-------- Provided records --------

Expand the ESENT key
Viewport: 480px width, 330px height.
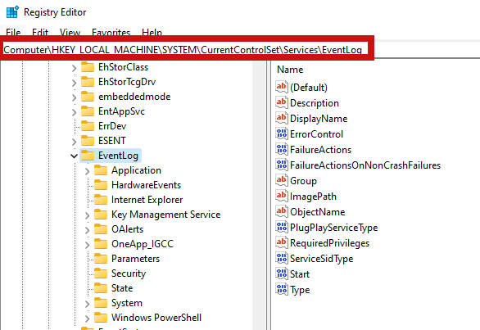point(74,142)

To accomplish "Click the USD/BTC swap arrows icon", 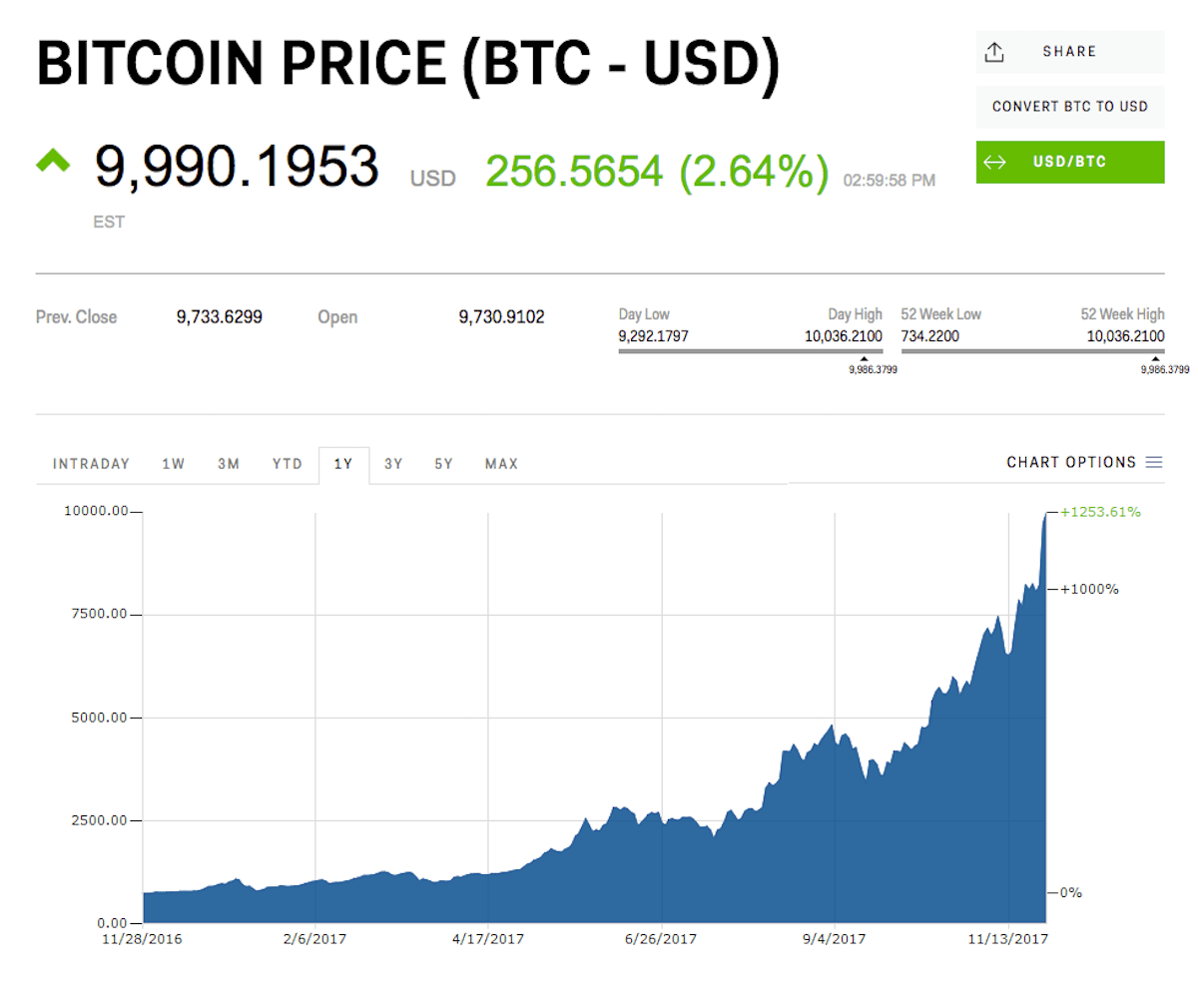I will [994, 163].
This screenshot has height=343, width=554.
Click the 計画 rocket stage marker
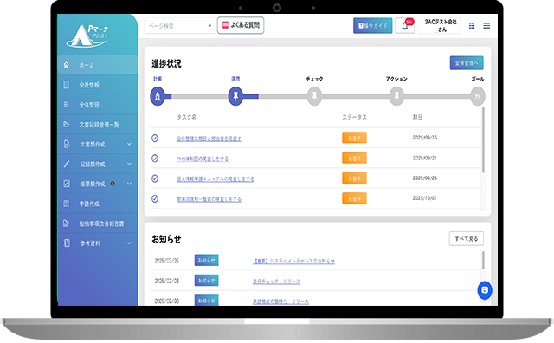click(x=158, y=96)
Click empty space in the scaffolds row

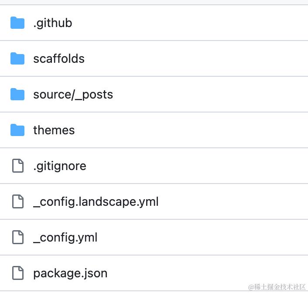tap(196, 58)
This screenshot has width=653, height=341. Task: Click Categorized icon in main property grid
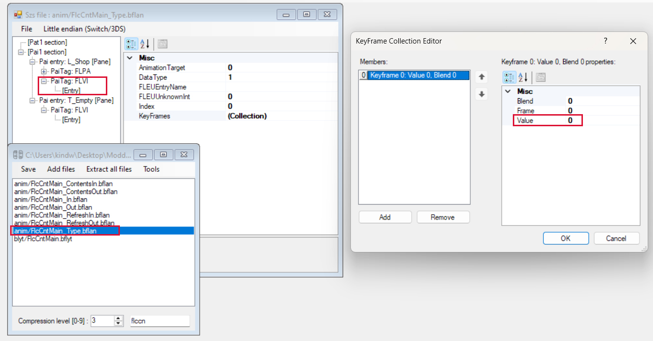[x=131, y=44]
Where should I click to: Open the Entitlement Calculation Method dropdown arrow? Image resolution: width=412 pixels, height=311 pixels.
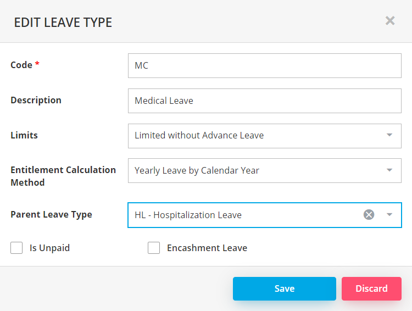[389, 170]
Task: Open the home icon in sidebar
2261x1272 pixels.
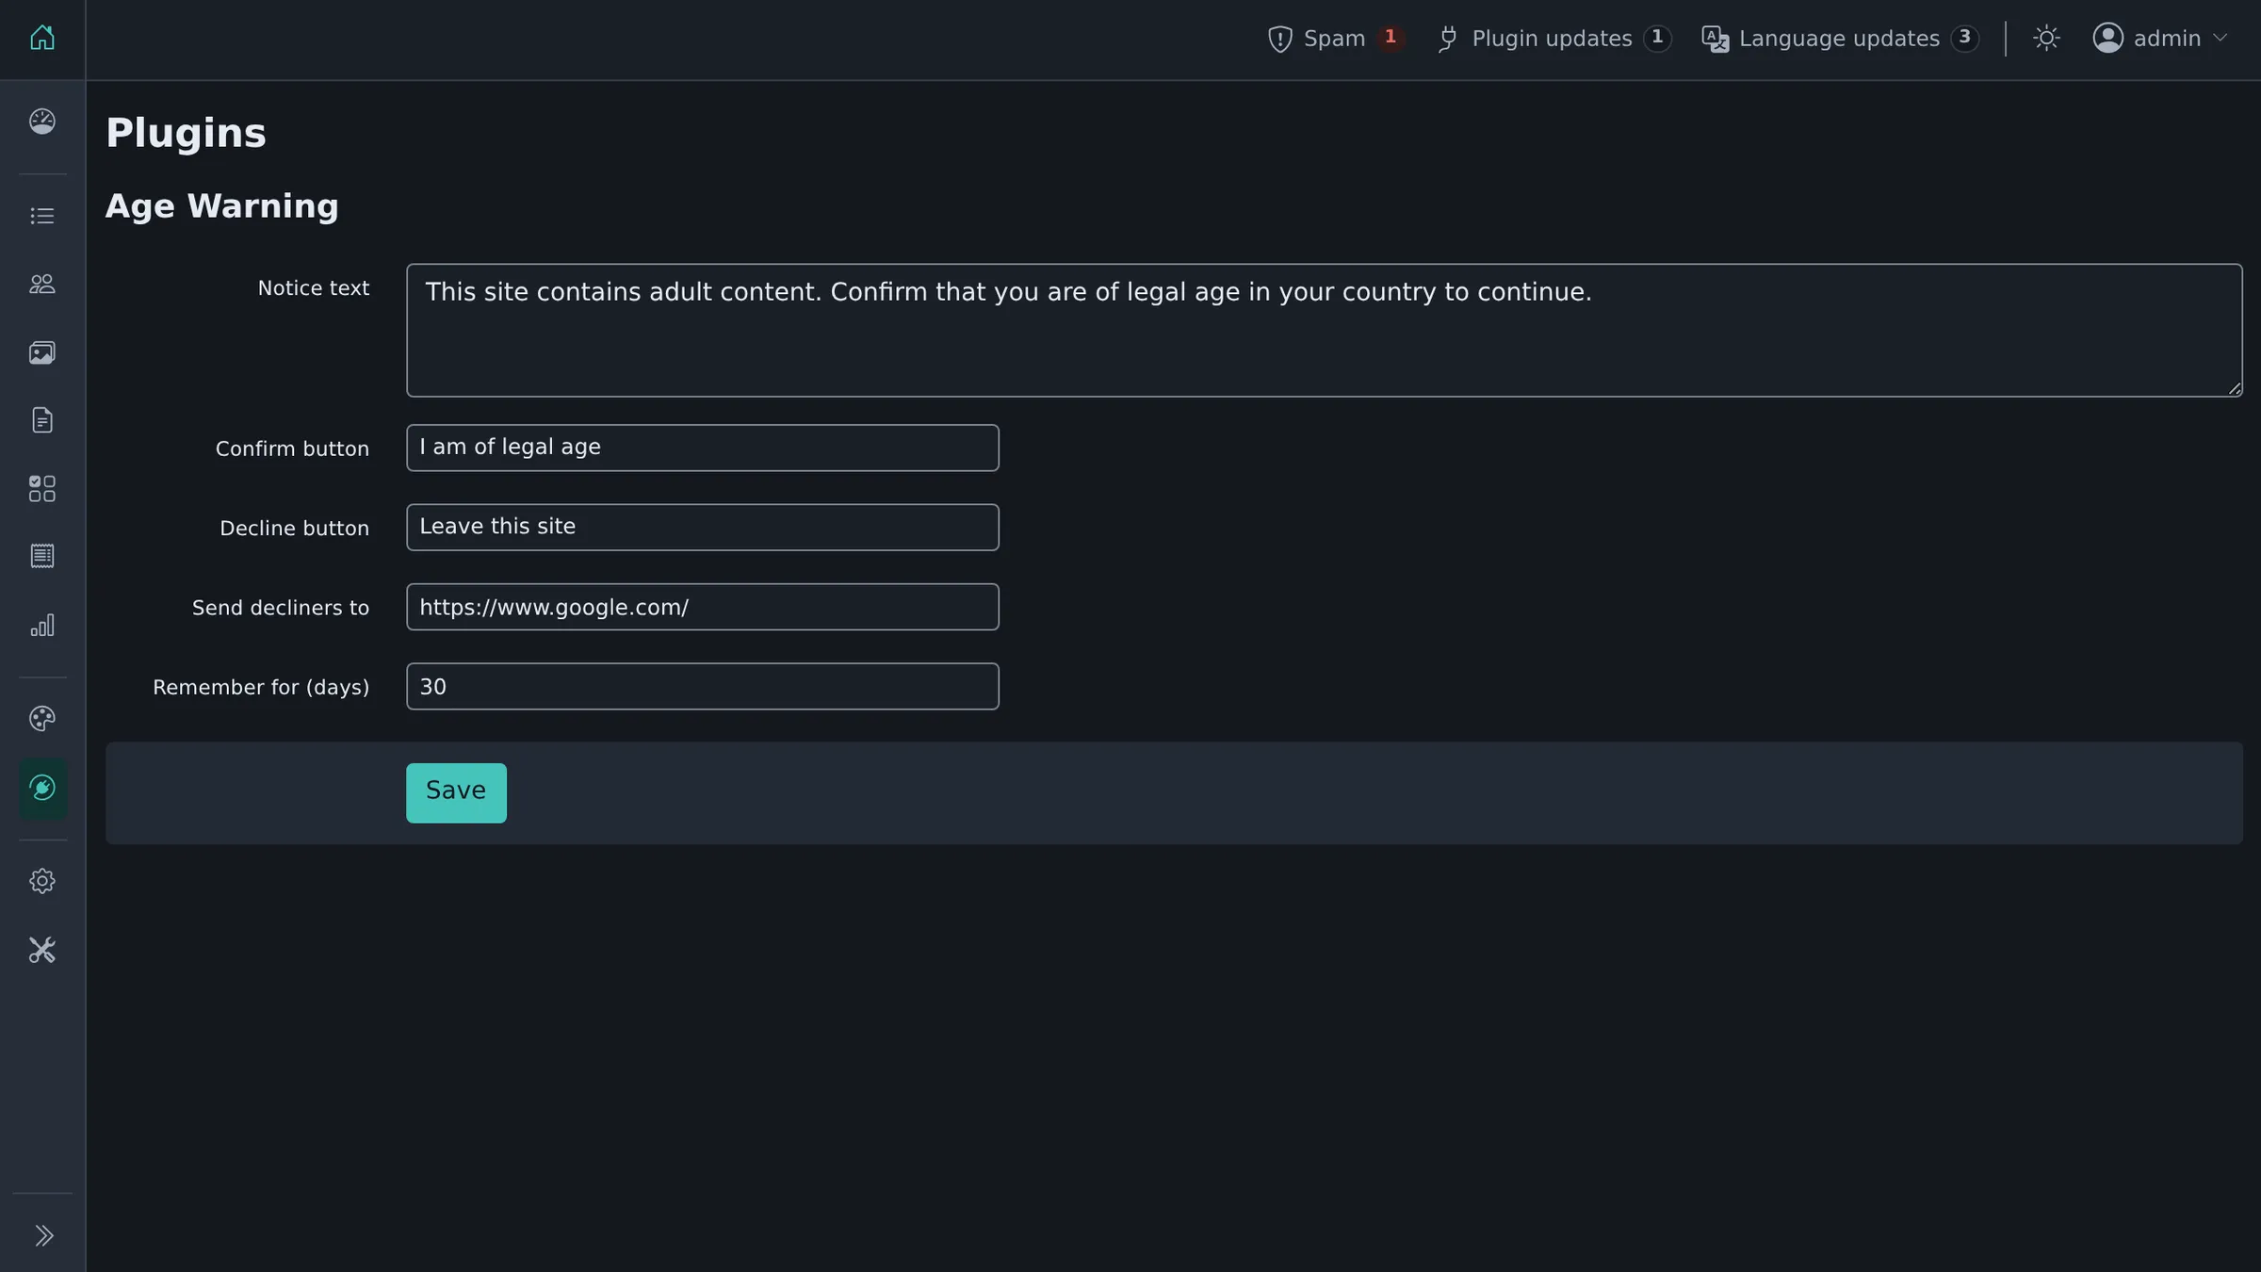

--------

Exercise requirements:
Output the span from the line with "Task: Open the home icon in sidebar" through the last line of the data, inclusive and exact, and omit every picture.

Output for this task:
Task: Open the home icon in sidebar
2261x1272 pixels.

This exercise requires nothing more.